Locate each line in the records containing "computer". Copy it.
[Data records Boundary: Start]
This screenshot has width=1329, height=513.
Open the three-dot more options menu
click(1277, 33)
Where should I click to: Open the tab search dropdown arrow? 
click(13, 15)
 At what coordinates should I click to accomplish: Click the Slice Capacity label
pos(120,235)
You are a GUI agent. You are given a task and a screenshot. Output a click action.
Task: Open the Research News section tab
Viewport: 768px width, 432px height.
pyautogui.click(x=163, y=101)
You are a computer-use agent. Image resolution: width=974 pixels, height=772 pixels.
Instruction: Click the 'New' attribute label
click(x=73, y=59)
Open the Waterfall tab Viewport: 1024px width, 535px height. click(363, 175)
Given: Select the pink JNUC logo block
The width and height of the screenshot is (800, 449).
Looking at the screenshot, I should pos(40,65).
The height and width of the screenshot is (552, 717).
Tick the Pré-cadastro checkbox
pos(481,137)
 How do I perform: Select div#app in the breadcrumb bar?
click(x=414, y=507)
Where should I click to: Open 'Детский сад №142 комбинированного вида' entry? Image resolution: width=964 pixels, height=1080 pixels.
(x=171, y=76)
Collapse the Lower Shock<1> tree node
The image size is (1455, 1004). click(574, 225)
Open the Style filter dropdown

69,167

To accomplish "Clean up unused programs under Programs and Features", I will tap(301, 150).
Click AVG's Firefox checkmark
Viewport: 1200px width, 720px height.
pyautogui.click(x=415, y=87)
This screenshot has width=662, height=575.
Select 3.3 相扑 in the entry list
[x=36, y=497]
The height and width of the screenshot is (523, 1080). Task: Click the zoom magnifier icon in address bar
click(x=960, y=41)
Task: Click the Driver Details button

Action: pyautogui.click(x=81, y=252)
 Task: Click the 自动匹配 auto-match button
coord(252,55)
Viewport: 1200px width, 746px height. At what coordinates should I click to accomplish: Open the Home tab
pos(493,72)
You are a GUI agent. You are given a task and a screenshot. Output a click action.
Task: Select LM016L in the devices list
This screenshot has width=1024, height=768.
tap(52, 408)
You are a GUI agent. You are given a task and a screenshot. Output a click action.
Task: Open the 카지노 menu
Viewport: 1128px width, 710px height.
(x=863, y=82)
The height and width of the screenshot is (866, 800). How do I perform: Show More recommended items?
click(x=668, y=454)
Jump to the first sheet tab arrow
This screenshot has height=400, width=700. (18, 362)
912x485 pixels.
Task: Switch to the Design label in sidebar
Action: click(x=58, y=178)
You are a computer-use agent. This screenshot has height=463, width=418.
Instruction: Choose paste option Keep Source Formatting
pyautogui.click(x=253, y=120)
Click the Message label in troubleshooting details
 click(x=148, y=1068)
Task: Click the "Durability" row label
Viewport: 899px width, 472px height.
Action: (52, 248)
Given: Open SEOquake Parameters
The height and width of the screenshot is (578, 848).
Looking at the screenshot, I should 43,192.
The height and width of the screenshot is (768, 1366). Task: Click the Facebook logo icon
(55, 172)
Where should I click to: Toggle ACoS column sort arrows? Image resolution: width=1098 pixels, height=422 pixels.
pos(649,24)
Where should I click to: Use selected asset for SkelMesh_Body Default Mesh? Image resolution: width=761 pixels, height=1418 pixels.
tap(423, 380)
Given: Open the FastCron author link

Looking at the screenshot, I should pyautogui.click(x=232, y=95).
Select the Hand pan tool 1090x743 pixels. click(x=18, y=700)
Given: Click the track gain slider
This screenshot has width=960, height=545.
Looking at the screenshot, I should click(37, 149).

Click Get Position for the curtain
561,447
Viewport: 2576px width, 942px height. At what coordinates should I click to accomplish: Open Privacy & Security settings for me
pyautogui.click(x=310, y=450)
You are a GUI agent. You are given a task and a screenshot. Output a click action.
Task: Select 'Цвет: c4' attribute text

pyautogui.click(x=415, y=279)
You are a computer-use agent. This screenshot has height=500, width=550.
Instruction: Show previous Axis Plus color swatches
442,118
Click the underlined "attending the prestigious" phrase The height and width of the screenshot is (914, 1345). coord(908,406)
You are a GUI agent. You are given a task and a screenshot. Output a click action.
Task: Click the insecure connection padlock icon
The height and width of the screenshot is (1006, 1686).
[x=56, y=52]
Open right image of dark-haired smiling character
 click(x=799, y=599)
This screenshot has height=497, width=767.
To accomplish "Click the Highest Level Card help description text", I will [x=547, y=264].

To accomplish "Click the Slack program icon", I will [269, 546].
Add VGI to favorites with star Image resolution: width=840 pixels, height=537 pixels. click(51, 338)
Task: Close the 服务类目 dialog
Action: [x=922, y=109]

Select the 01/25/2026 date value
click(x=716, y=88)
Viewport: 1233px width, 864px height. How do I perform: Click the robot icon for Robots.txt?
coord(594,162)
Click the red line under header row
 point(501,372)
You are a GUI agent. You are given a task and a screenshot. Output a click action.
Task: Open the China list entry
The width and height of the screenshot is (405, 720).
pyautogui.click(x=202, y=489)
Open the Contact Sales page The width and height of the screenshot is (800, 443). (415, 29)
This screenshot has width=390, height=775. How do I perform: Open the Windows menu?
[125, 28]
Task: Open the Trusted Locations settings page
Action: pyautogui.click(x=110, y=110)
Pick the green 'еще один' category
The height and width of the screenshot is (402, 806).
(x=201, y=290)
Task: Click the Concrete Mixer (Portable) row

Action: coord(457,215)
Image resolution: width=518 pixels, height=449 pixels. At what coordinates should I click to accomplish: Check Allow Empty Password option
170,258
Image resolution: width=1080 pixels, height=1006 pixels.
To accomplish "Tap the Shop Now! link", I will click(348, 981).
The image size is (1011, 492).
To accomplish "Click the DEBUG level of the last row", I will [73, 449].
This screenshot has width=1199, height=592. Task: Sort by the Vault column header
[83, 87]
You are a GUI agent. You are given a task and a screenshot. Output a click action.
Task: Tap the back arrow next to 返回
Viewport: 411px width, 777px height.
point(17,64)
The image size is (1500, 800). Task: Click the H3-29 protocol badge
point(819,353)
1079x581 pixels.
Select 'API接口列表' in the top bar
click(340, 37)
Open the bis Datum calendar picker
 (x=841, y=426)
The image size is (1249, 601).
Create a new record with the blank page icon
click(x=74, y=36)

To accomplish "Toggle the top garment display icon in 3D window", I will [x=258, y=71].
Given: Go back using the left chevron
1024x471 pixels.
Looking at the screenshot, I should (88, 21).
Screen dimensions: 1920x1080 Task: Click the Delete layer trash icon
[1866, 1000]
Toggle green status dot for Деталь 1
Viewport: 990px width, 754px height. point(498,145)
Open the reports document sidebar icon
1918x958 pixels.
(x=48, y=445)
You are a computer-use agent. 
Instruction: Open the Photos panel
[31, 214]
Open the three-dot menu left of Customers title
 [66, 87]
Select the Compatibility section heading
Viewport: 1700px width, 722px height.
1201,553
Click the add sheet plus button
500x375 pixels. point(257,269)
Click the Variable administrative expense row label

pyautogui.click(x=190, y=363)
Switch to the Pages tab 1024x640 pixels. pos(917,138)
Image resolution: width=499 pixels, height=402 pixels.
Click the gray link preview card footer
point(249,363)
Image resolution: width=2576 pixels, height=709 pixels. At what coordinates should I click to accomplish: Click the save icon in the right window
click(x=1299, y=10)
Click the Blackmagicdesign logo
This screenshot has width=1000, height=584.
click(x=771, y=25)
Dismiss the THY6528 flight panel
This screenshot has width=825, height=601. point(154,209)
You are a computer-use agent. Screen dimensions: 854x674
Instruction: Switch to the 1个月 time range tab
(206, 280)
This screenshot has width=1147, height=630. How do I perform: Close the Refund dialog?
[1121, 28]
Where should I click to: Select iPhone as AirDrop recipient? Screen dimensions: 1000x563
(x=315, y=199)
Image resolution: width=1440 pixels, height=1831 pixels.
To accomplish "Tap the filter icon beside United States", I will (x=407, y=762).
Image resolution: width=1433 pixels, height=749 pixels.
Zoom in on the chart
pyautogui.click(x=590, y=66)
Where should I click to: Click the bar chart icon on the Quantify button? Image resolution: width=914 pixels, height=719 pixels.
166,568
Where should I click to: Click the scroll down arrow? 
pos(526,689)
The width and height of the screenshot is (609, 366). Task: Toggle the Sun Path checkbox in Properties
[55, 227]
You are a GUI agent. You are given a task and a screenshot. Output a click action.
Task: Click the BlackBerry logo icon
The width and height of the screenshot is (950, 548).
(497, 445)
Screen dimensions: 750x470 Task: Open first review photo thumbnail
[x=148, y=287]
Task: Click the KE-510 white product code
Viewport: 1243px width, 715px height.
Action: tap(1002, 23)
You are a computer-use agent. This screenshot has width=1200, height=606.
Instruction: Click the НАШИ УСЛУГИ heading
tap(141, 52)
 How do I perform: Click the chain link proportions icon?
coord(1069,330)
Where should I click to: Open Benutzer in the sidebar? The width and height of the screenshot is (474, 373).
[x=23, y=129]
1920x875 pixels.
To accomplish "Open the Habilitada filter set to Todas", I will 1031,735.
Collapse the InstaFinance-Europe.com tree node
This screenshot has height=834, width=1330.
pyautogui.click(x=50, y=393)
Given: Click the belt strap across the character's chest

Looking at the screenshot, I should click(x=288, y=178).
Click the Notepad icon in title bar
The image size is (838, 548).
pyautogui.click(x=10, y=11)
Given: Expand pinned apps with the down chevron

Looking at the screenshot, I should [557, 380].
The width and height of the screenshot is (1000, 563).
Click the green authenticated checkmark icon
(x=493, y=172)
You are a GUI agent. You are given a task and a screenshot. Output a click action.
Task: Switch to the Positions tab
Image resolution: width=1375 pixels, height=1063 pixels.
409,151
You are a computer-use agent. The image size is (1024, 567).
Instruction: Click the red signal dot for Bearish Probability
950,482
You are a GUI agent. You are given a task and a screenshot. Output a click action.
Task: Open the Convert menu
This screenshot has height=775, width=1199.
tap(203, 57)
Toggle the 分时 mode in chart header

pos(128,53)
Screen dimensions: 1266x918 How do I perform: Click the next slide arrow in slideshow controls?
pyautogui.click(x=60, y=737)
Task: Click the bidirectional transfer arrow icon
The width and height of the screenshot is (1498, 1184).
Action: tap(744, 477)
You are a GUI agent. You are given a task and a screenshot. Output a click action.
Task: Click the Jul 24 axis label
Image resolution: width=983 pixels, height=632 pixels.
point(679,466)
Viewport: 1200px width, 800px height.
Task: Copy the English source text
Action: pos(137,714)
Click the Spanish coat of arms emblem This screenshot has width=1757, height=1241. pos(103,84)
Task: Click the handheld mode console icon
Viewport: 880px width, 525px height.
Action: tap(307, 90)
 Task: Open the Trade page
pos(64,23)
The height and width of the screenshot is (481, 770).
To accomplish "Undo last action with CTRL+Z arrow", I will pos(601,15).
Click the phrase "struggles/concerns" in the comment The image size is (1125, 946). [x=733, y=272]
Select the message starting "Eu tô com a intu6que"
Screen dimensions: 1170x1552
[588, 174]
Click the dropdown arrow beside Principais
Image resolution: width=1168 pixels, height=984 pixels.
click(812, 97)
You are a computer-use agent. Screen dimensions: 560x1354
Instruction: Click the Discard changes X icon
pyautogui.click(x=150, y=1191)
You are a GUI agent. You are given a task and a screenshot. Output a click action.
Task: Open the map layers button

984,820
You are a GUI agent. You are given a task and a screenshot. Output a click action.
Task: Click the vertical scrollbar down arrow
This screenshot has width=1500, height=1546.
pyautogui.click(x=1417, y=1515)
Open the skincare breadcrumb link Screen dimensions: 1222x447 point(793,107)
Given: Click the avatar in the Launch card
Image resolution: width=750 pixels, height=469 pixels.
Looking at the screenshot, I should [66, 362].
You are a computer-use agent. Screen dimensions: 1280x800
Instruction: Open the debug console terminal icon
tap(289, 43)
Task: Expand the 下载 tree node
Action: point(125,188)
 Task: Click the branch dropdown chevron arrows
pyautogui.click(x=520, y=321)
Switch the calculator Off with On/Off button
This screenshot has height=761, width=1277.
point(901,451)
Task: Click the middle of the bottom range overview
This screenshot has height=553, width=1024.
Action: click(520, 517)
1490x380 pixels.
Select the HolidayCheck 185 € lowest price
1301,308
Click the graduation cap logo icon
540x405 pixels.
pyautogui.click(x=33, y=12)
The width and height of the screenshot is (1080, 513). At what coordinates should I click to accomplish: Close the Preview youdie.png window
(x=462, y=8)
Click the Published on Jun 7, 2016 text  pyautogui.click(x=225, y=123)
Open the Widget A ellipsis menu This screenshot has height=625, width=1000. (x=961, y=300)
[Data records Boundary: End]
» Result of this task:
You are a computer-use agent. Image resolution: width=974 pixels, height=772 pixels.
You are a computer-use agent. This screenshot has height=463, width=418.
You are a computer-use agent. This screenshot has height=500, width=550.
You are a computer-use agent. 
You are a computer-use agent. Screen dimensions: 854x674
You are a computer-use agent. This screenshot has width=1200, height=606.
You are a computer-use agent. The image size is (1024, 567).
You are a computer-use agent. Screen dimensions: 560x1354
You are a computer-use agent. Screen dimensions: 1280x800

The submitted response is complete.